Do wykonania tego deseru potrzebne będą:
• Czekolada gorzka, tylko prawdziwa, bez żadnych magicznych ulepszaczy – 300 g
• Jaja -5 szt.
• Śmietana 36% do ubijania – 0, 5l
• Masło – 5g (łyżka)
Przygotować sobie należy: rondelek, 3 miski, mikser, małą miseczkę lub inne nieduże naczynie, łyżkę, 6 pucharków o pojemności około 250ml.
Technika wykonania:
Do rondelka wlać wodę na około 5 cm i włożyć doń dopasowaną miskę, najlepiej metalową.
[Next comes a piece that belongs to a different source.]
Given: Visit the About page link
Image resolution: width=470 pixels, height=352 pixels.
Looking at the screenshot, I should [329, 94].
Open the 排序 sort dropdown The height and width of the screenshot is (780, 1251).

Postawić na ogień by woda zagotowała się. Do miski wsypać połamaną czekoladę i pozostawić do całkowitego rozpuszczenia.
W tym czasie oddzielić białka od żółtek. Z białek ubić pianę na sztywno. Następnie ubić śmietanę.
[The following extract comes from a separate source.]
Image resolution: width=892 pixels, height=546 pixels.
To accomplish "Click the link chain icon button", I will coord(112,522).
Do rozpuszczonej czekolady dodać masło przemieszać do rozpuszczenia.
Rondelek zdjąć z ognia i nie wyciągając z niego miski dodawać po jednym żółtku intensywnie mieszając mikserem. 

Czekolada zgęstnieje i nabierze połysku (jest Ok).Wyjąć miskę z rondelka. Dobrze jest postawić ją na wilgotnej ściereczce lub ręczniku papierowym, zapobiegnie to obracaniu się miski podczas dalszego miksowania. Teraz w sumie najtrudniejsza część. Do czekolady dodajemy ubitą śmietanę w kilku porcjach.
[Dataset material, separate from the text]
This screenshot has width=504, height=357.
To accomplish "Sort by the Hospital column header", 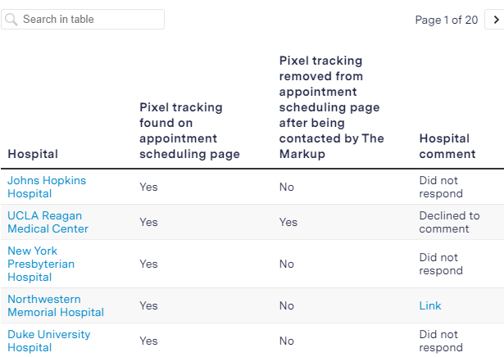I will coord(33,154).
Chodzi o to by nie dodać całości śmietany na raz, gdyż jest duże prawdopodobieństwo,że zrobią się grudki i zepsujemy sobie efekt musowatości ( o! ale fajne słowo wymyśliłem) naszego musu. Dodajemy więc śmietanę intensywnie miksując.Gdy wszystko się ładnie połączy, zmniejszamy obroty miksera na 1 i dodajemy do ubitych białek

Gdy uzyskamy jednolitą masę wlewamy ją do przygotowanych pucharków (szklanek czy co tam jest na to przeznaczone) i wstawiamy do lodówki na około 4 godzin. Mus stężeje.
Dobrze wykonane zadanie da Wam dużo satysfakcji i zrekompensuje pracę dając w zamian gastronomiczny or..zm :)Porcja słodyczy delikatnie rozpuszcza się w ustach drażniąc swą aksamitnością podniebienie co daje rozkoszny efekt uniesienia.Życzę smacznego.